Eng-Tips is the largest engineering community on the Internet

Intelligent Work Forums for Engineering Professionals

  • Congratulations pierreick on being selected by the Eng-Tips community for having the most helpful posts in the forums last week. Way to Go!

Breaker testing for insurance requirements

Status
Not open for further replies.

Thedroid

Electrical
May 18, 2008
196
Insurance company wants us to test all of our unit substation secondary breakers. They all GE AK breakers 600 and 1200A. They have all been retrofitted with AC Pro trip units within the last 10yrs.

Should we use primary or secondary injection for the tests. I don't think primary is a good option. They were primary tested after retrofit, and I don't want to risk damage to the contacts because we don't have many spares, and new contacts are becoming hard to find and GEXPRO has very long lead times. I believe the secondary testing will satisfy the requirements without the risk of damage.

 
Replies continue below

Recommended for you

Do primary injection testing! It's the only way to test the whole breaker - CTs, trip unit and all interconnections. The low voltage at the output of a high current test set will not damage the contacts.
 
It's funny how we test protective relays for 500kV with secondary injection all of the time, but this concept is not considered OK for a LV breaker.
 
ANSI/NETA tesing spec, which likely your insurance company references, requires primary injection testing.

Side note, I stock those contacts, along with 5 million other obsolete switchgear parts.
 
Add me to the list for primary injection.

smallgreek-

I understand your comment, but we test the trip circuits and other aspects of those 500 kV breakers. We test the relays. We test the controls.

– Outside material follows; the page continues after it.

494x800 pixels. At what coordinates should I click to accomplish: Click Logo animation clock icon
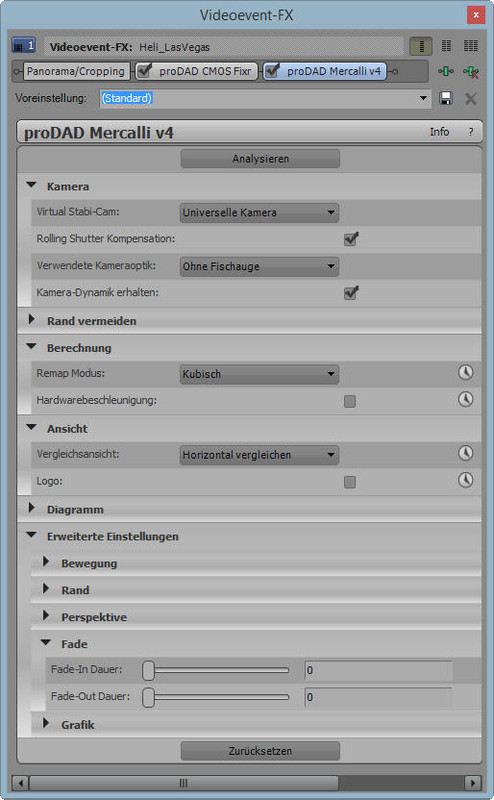point(465,481)
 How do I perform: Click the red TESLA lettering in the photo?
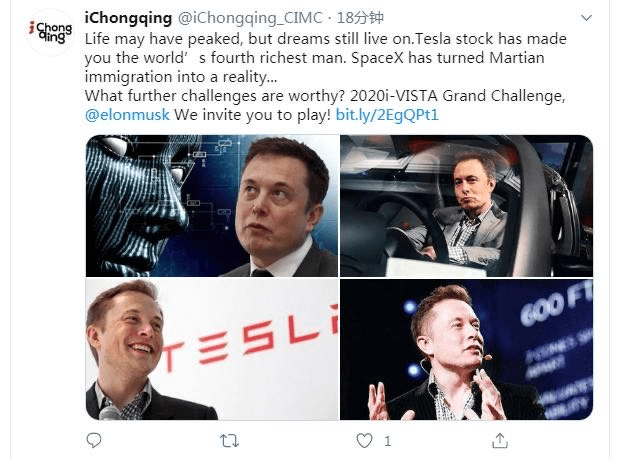click(x=250, y=345)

Low voltage power circuit breakers shove all these into one package. Primary injection testing gets the mechanism, the trip coil, and the trip unit.

old field guy
 
I would go with primary. The contacts will survive fine. Doing primary testing on AK25/50 takes very little extra time if any then secondary. We have found many defective solid state trip units of various mfg doing primary. Many of them tested fine with the secondary test set. Parts for AK breakers are available everywhere.
 
OFG, don't forget the CT's. Usually the failures we find are a loose connection to the CT itself but CT's sometimes fail too. Secondary injection won't find those issues either.
 
Zog-

The electrical utility (big one) that I used to work for tested CT's on initial commissioning. After that, the only ones regularly tested were those used in high impedance bus differential schemes. That is, unless something went wrong.

Another big electrical utility I did contract work for had us test all the CT's on ALL their transmission equipment. We found a couple of CT's in OCB's that had shifted and now had a shorting path through the window, resulting in very low saturation voltages. One of these became the 'smoking gun' in an investigation following a scheme misoperation, tripping on a through fault when it quit contributing current. But that was two out of hundreds...

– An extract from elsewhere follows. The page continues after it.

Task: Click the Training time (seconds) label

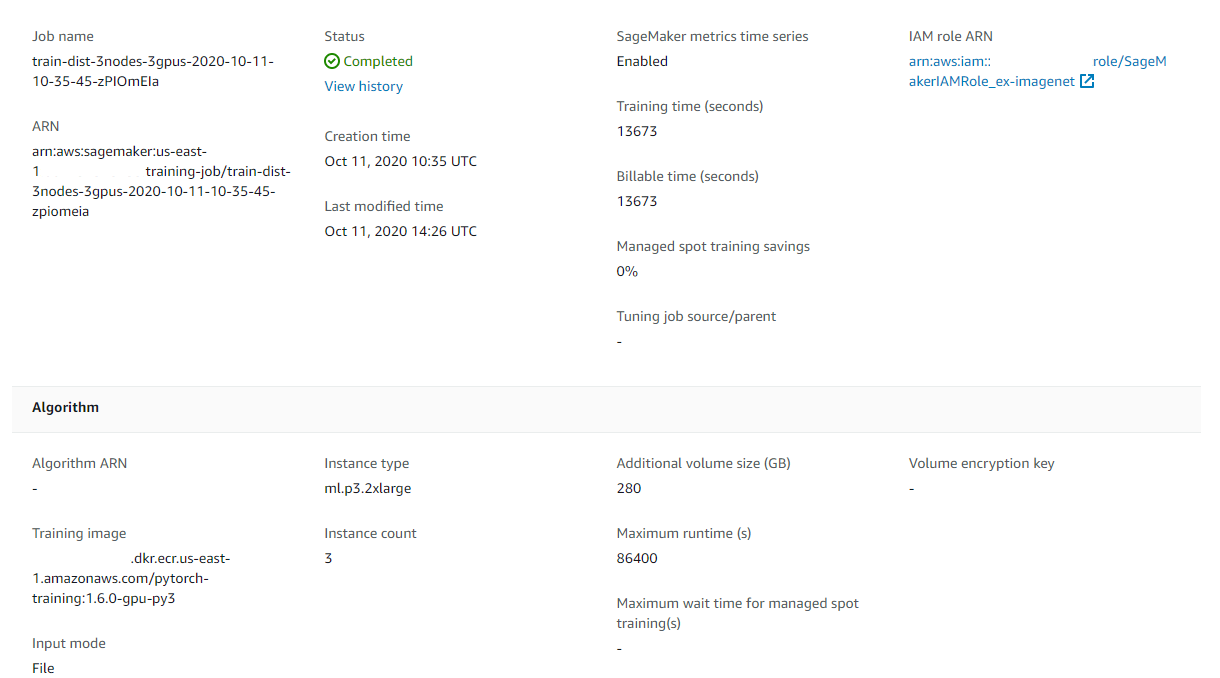Action: tap(689, 106)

Then a major manufacturer with a German name had a problem with water ingress into external CT's on GCB's. We tested THOSE regularly because the water damage caused the saturation to go down, too.

old field guy
 
Thats good to know. I had thought that primary was the only way to test all the components, but that there was a risk of damage to the breaker. We're going to go through about 20 breakers of so, so it will be a good job. Contractor will be doing the testing, we'll be doing the lifting and the cleaning.

 
Careful with the "cleaning", many contractors clean breakers with a degraser and then add a spray lube (Technition in a can), this will break down the real grease in your breaker and cause some serious long term isues. Better to just leave it be.

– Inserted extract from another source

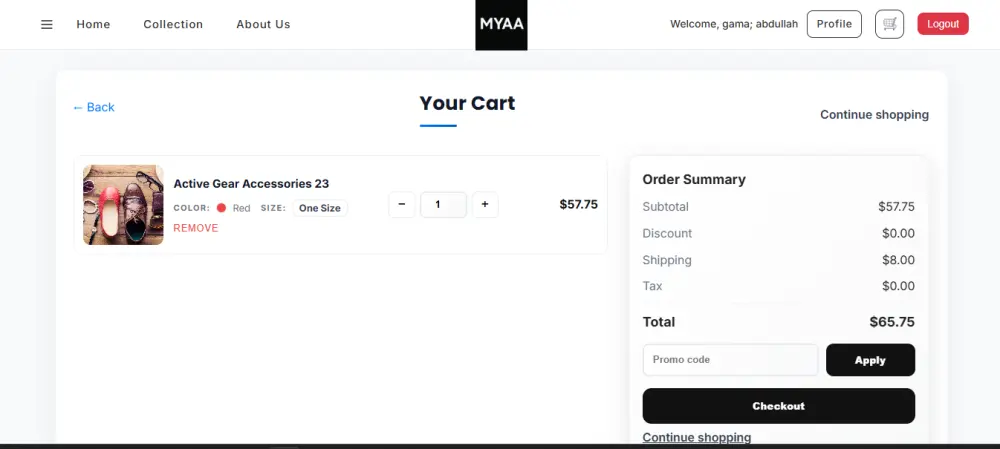Click the MYAA logo
1000x449 pixels.
click(501, 24)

Regardng damage to your breaker, there are some concerns about primary injection testing of your ST and INST trip functions. The best method is to test LT with primary injection and the other functions via secondary injection. This method is often refered to as "Primary injection with secondary verification"
 
I recommend to find out the insurance companies testing specification and follow its requirments as a minimum.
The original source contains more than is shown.